**WHAT THE EXERCISE ASKS:** In the listing that follows, count every line holding the word "from" and give only the count.

**RECORDS SUPPLIED:**
• • • •

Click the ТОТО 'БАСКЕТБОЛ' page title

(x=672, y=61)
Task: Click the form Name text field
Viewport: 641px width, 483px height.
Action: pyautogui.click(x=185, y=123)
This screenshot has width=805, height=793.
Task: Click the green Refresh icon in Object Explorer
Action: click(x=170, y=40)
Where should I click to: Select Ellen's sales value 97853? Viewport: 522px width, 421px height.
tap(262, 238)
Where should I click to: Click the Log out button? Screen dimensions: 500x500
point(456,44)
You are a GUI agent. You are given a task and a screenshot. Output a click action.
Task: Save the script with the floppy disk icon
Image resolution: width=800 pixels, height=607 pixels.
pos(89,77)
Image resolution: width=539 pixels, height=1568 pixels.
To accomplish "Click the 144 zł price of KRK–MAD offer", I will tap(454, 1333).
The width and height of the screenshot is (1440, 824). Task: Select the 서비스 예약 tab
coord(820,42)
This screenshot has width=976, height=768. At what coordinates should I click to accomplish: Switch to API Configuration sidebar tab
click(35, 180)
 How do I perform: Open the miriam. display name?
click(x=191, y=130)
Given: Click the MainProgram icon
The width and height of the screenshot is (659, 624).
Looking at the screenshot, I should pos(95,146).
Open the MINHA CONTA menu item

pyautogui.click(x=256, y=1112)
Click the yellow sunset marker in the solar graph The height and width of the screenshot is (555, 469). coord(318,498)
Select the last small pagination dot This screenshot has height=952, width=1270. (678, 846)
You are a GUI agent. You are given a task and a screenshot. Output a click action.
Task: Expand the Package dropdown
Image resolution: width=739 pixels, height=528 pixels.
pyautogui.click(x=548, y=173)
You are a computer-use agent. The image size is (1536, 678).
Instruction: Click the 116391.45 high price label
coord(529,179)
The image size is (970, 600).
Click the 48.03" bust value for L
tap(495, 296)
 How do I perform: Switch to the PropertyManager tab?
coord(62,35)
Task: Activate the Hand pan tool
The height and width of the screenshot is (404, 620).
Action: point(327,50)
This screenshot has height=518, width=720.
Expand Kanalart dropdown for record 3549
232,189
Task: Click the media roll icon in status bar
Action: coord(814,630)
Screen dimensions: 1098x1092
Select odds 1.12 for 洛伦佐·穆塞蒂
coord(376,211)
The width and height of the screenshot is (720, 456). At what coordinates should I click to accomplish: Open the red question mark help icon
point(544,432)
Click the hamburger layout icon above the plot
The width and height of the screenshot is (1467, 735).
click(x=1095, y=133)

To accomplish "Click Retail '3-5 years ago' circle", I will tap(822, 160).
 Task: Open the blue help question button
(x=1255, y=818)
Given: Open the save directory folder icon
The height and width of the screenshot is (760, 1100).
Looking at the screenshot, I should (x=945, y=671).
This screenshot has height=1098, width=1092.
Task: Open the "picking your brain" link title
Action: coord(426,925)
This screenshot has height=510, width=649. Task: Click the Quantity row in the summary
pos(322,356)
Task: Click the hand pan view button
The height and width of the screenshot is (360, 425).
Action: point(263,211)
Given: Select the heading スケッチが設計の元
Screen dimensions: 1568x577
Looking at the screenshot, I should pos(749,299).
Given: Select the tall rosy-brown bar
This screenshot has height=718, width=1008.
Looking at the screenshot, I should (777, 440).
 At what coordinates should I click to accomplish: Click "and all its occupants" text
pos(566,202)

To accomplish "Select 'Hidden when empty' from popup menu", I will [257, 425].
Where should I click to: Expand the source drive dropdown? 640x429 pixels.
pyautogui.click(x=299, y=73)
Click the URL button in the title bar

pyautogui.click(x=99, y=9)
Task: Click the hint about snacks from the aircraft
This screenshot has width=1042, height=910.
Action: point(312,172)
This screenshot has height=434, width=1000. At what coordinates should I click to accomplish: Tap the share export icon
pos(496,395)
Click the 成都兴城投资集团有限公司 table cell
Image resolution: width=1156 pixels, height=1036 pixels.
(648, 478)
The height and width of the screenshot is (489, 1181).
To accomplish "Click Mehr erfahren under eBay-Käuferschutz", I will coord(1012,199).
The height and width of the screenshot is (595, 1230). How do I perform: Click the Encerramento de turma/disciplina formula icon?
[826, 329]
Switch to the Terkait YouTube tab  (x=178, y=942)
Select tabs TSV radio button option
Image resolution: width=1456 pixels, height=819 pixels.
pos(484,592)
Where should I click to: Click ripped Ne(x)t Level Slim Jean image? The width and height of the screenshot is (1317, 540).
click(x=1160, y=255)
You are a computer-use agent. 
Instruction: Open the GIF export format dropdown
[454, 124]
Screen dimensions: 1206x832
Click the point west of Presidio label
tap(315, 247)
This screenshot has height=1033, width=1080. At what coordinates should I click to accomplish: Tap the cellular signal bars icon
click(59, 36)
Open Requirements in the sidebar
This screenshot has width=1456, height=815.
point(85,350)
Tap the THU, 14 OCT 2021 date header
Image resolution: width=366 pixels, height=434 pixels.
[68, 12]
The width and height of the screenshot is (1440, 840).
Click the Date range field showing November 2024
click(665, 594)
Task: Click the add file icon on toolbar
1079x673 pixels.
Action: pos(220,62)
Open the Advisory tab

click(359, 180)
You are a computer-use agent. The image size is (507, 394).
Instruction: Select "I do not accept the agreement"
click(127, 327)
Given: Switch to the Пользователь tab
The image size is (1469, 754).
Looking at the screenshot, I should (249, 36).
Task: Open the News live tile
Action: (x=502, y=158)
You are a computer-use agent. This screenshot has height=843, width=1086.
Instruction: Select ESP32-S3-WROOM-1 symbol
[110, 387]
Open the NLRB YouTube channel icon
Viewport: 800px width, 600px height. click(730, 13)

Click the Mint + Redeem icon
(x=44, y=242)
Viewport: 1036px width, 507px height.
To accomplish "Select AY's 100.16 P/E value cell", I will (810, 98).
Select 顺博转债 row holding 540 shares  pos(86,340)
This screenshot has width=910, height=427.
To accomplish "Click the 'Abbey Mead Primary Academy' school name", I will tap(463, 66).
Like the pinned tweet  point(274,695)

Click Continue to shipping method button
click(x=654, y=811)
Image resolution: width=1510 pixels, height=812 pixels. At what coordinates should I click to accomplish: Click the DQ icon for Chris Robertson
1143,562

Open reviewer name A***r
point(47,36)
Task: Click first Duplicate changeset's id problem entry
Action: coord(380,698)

• • • •

**EXERCISE RESULT:** 2